Leggere la stessa notizia su più testate serve a verificarla?
Solo se le testate sono indipendenti. Quattro newsletter di settore che riscrivono lo stesso comunicato stampa non verificano nulla: sono una fonte in quattro buste. Un quotidiano generalista e una pubblicazione specializzata, letti bene, verificano più di sei bollettini che si copiano a vicenda.
Come capisco quali fonti eliminare?
Cerca le fonti che non producono mai una notizia che non avresti avuto altrove. Una fonte si guadagna il posto per ciò che porta solo lei, non per quanto spesso pubblica.
Quanto tempo al giorno serve per stare informati su un settore?
Con sei-dieci fonti non ridondanti, venti minuti bastano. I quaranta minuti del lettore con trenta fonti sullo stesso tema non comprano il doppio dell'informazione: comprano la stessa informazione due volte, più la pubblicità che la accompagna.
Nota di metodo.

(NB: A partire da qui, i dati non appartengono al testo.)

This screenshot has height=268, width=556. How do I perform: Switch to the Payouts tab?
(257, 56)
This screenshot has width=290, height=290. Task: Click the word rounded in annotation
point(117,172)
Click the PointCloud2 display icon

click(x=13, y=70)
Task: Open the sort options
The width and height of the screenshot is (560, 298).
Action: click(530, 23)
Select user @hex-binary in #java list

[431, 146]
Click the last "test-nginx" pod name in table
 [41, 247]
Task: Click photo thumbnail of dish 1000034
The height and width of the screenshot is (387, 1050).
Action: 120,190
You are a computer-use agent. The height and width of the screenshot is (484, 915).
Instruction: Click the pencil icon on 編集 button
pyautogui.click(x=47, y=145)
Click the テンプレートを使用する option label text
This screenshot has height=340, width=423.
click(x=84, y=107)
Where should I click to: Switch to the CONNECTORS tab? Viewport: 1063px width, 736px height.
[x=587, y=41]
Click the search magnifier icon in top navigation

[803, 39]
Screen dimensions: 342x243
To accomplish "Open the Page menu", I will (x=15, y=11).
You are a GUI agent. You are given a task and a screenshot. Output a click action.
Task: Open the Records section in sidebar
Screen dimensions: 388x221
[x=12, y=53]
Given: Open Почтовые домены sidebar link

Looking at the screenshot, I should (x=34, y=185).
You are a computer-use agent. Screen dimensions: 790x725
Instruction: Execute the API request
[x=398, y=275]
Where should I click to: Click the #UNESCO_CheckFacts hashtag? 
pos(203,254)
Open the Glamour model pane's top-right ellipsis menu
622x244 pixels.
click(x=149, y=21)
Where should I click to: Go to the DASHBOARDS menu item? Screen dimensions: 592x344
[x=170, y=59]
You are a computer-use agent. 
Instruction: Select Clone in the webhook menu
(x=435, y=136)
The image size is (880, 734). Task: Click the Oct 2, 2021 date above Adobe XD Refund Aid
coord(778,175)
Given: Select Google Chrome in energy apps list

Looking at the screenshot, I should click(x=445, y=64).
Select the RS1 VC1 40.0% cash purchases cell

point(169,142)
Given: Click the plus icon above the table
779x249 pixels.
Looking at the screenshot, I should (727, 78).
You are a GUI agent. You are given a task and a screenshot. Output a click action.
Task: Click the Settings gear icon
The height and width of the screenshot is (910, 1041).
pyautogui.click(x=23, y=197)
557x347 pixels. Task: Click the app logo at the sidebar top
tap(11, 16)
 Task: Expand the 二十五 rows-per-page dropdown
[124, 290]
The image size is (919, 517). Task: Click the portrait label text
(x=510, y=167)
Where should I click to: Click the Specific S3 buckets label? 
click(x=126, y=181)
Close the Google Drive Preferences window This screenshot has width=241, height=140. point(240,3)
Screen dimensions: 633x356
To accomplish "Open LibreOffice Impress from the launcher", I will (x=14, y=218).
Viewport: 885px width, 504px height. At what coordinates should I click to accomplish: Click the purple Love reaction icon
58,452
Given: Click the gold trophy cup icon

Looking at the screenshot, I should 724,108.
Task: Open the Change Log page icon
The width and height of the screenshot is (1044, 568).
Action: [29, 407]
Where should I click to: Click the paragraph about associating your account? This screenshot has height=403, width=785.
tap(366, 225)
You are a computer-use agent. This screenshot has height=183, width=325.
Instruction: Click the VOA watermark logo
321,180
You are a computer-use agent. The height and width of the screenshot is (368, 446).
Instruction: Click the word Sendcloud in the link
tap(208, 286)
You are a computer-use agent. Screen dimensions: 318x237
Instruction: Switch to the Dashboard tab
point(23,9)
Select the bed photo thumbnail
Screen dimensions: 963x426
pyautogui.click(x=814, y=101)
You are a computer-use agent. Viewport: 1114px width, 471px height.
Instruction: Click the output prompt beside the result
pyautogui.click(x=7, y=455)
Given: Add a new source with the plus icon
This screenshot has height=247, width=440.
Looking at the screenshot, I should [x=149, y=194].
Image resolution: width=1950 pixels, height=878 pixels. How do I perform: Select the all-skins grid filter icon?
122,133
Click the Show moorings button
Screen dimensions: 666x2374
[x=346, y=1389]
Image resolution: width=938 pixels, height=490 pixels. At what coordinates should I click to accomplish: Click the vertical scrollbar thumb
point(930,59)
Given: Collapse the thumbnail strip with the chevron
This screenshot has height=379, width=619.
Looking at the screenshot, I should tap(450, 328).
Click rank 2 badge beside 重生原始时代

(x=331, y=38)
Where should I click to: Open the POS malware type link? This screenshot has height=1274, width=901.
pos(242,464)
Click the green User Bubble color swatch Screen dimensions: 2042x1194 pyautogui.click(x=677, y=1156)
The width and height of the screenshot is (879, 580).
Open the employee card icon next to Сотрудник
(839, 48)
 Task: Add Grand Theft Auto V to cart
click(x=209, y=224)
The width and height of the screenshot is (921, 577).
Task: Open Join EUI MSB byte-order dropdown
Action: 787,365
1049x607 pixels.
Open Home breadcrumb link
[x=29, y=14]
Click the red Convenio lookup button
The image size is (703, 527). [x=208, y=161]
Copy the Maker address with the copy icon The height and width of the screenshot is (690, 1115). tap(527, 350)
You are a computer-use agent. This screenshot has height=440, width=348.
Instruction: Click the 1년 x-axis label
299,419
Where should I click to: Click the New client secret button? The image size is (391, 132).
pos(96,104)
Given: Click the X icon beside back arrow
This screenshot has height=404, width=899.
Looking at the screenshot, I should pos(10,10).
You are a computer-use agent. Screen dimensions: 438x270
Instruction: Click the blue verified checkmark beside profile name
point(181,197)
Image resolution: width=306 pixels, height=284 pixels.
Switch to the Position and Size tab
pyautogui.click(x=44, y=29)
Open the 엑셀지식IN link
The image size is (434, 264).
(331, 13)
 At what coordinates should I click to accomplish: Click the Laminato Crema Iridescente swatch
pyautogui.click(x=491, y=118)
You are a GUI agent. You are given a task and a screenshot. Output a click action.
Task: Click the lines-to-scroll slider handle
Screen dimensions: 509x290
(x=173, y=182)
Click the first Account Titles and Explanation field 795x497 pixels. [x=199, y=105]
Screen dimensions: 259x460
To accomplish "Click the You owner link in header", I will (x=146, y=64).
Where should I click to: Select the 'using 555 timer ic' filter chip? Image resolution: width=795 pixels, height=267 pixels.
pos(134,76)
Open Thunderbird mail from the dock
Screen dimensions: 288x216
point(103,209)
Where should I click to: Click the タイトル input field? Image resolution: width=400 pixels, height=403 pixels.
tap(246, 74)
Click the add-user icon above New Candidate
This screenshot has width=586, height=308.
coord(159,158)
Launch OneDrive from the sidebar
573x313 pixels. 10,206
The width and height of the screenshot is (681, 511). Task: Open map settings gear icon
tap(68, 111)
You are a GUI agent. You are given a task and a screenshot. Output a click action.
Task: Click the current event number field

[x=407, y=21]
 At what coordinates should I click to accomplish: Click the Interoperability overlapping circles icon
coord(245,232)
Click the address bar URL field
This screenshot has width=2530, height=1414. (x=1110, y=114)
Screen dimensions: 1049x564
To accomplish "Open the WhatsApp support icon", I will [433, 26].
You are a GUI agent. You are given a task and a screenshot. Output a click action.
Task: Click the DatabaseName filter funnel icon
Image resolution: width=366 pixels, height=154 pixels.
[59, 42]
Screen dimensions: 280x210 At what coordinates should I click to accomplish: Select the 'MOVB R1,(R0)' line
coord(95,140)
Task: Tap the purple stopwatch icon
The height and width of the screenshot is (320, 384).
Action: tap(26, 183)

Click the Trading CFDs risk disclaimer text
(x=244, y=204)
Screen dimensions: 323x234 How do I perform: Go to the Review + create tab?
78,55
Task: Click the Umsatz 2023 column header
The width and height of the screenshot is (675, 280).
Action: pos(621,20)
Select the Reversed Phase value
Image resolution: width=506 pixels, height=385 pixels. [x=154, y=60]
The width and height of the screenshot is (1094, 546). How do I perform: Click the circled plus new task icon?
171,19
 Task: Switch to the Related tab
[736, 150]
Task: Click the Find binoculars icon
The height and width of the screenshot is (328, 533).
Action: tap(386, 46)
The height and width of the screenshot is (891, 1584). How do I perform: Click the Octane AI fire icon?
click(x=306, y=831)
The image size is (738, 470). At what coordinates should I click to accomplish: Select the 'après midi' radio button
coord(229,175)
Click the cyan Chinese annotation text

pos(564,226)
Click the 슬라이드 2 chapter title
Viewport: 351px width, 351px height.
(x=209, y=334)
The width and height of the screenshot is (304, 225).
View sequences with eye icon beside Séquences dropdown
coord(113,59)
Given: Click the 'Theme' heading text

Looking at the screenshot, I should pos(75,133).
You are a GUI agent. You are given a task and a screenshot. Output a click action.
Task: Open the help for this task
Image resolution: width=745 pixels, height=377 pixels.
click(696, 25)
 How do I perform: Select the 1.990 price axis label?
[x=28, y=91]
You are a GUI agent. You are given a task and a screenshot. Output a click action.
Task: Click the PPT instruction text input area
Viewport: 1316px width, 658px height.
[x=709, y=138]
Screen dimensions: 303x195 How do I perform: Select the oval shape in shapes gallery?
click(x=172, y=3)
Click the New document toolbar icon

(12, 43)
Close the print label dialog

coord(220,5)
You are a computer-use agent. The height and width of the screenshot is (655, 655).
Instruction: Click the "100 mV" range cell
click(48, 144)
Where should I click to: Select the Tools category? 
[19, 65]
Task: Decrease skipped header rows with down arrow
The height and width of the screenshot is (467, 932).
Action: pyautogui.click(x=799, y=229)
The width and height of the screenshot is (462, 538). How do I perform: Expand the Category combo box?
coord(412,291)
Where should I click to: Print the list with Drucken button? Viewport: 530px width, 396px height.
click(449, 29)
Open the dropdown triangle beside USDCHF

I numeri vengono dall'analisi automatica dei contenuti ricevuti e dei digest prodotti da Proofite a luglio 2026: 4 digest quotidiani (37 voci) esaminati per la sovrapposizione fra testate, 40 newsletter reali analizzate sul corpo dell'email per i blocchi sponsorizzati, più i conteggi delle fonti sugli account attivi. L'analisi è fatta sul testo effettivamente ricevuto, non su dichiarazioni degli editori né su sondaggi. È un campione di prodotto, piccolo: indica un ordine di grandezza, non una media di settore.